In addition to running Unwinnable, I am also the managing editor over at Digital Innovation Gazette, a trade website sponsored by Intel and concerned with the more technical aspects of videogames and their development. During the course of my duties there, I have the opportunity to do the occasional interview and, since DIG has graciously allowed me to syndicate that content, I can now share them with you here in their entirety. Enjoy!
The way of the samurai, with its violence and pageantry, is one of the most romanticized martial traditions in the world – and no videogame has done it quite the justice that Total War: Shogun 2 has. Released on March 15 to almost universal acclaim, the PC-only strategy game is a visual feast. DIG spoke to Mark O’Connell of The Creative Assembly, the developers of Shogun 2, about bringing the world of feudal Japan to life with art and technology.
Digital Innovation Gazette: Shogun: Total War was an offbeat game with a devoted, but relatively small, following. What brought you back for a sequel?
Mark O’Connell: The Sengoku period of Japanese history was a fascinating time, from both a political and a martial perspective. We’ve always harbored a longing to revisit it and apply everything we’ve learned through the evolution of the Total War series. The number of people who play Total War games has of course grown considerably in the last 10 years and it feels good to bring the intrigue and military challenges of the period to new players as well as old.
Also, Empire: Total War and Napoleon: Total War were vast in scale. We felt a need to reduce this and focus more on the core values of the series. We aimed for depth rather than breadth.
DIG: Can you give us a rundown of the basics of the series?
M.O.: The Total War games have evolved in an enormous number of ways over the years, but the core mechanics have remained the same. Total War features a turn-based campaign experience involving exploration, diplomacy, city management, economics and army building, coupled with real-time battles on an epic scale.
DIG: The game is very beautiful. How did you go about bringing traditional Japanese art into the digital world?

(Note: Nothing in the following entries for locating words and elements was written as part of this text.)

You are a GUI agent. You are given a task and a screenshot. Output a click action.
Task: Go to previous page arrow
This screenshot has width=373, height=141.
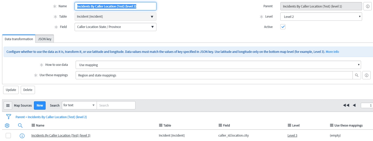pyautogui.click(x=354, y=105)
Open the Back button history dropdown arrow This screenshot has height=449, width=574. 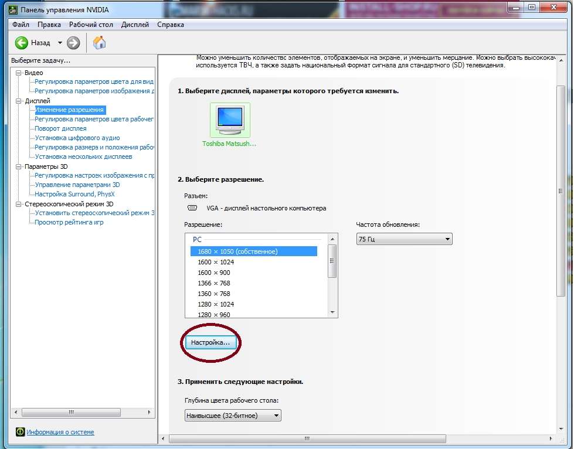60,43
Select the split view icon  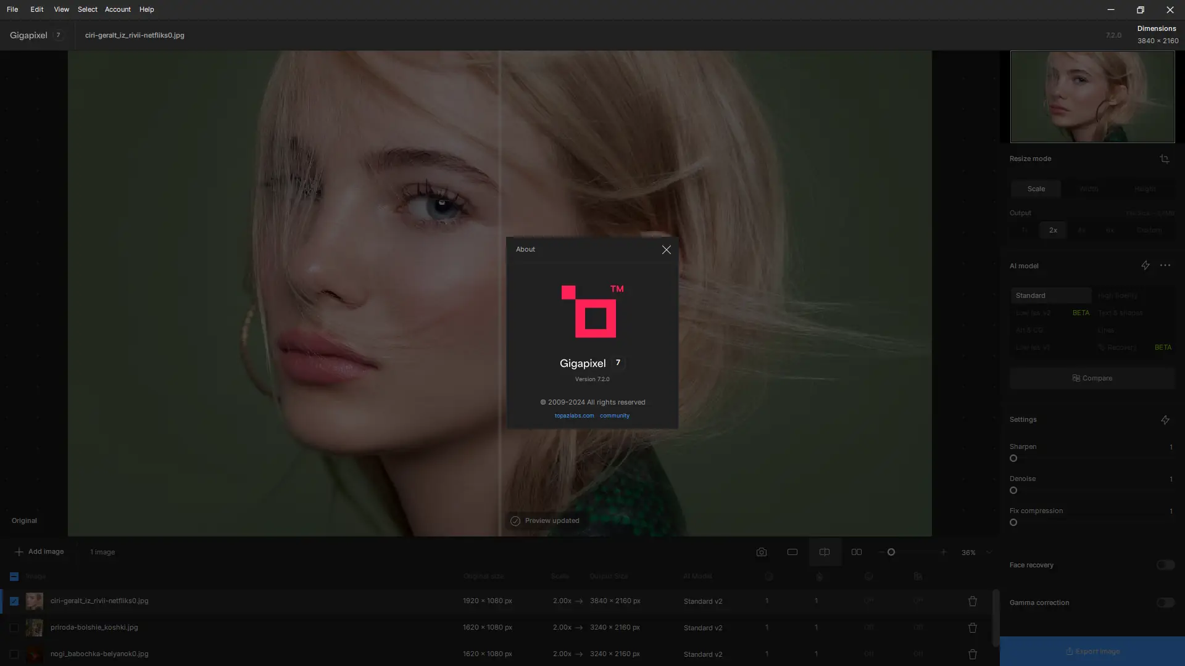tap(824, 552)
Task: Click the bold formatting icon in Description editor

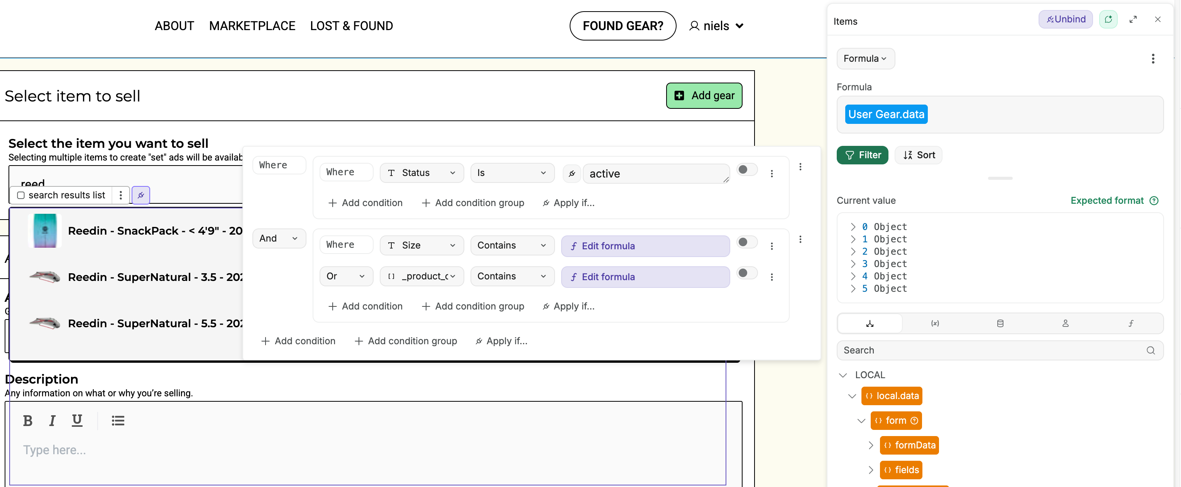Action: (28, 421)
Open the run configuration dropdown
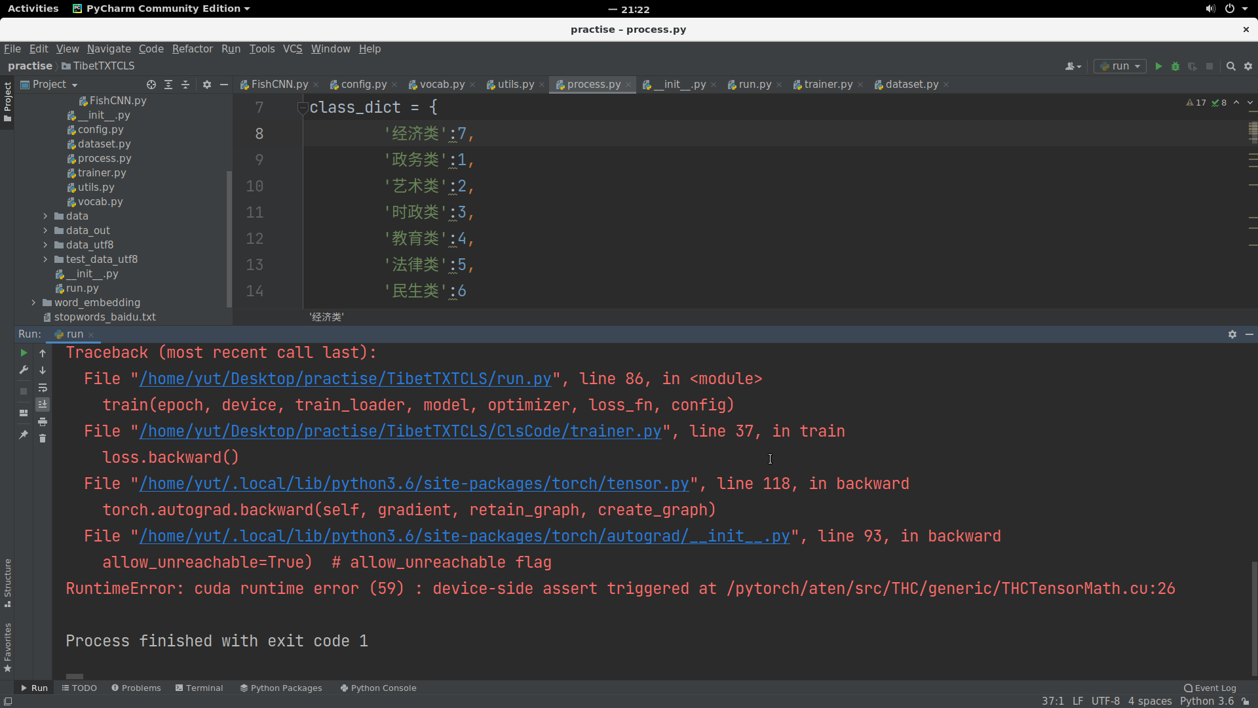1258x708 pixels. coord(1120,66)
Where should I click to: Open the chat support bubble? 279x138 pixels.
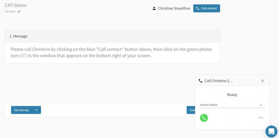click(x=271, y=131)
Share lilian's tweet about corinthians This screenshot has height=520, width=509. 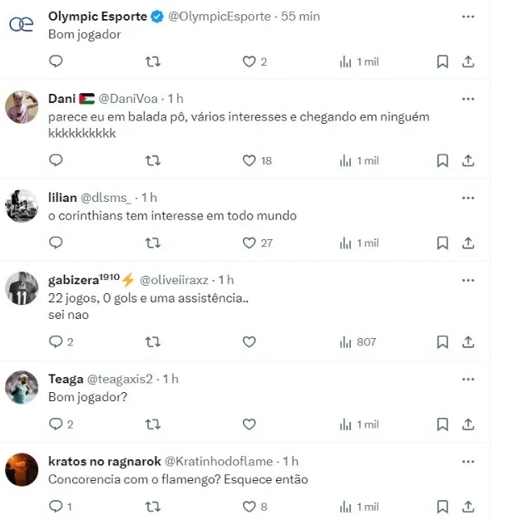click(468, 243)
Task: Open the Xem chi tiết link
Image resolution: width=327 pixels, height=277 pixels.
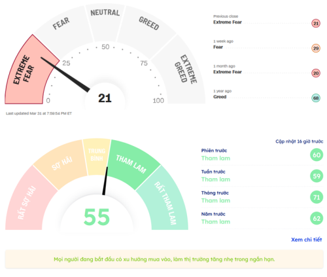Action: point(306,240)
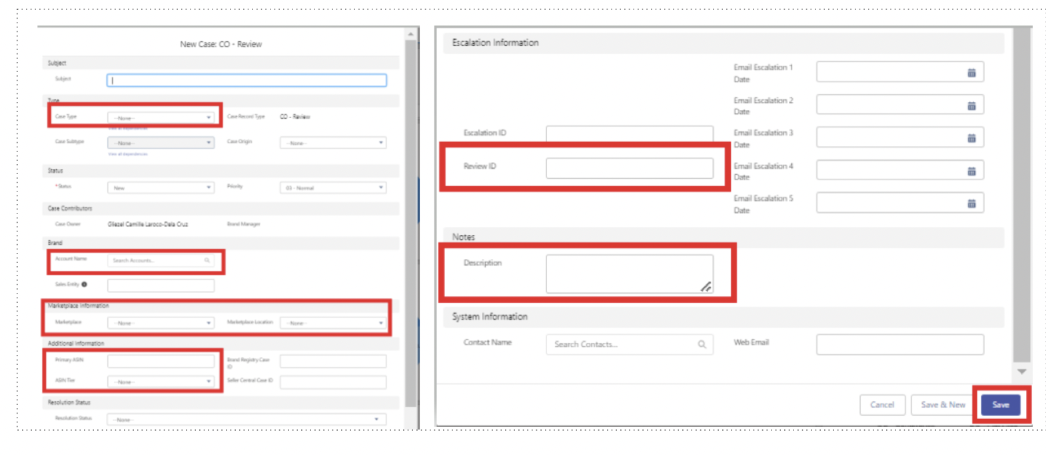The width and height of the screenshot is (1046, 455).
Task: Open Email Escalation 3 Date calendar picker
Action: [971, 138]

M.O.: Our dedicated art team basically did a hell of a lot of training. One of our artists literally learned how to paint with Japanese brushes, in the Edo style. We completely immersed ourselves in Japanese culture, with its music, its artwork, its literature, its language and its people. We then worked to apply this style to every part of the game.
DIG: How important was balancing the beauty with realism?
M.O.: It’s worth noting that we took inspiration from the artwork and styling from the Edo period – which came later than the Sengoku period – for Shogun 2. These styles resonate much more with a modern audience; they’re more recognizably Japanese and that’s where the balance comes in. We wanted to create a strong sense of authenticity and to do that we used a little artistic license.
Other than that, we never really felt constrained. While the period promoted a culture of focus and purity, the daimyos indulged in flamboyant designs that turned their armies into walking works of art. Personal heraldry, armor variants and coloring made samurai armies stand out with tremendous vivacity.
A great example of this is the Horo – a painted silk balloon stretched over a bamboo frame that the general’s personal mounted guard would strap to their backs before riding into battle. From a design perspective, it was a uniquely beautiful period and our art team really resonated with that.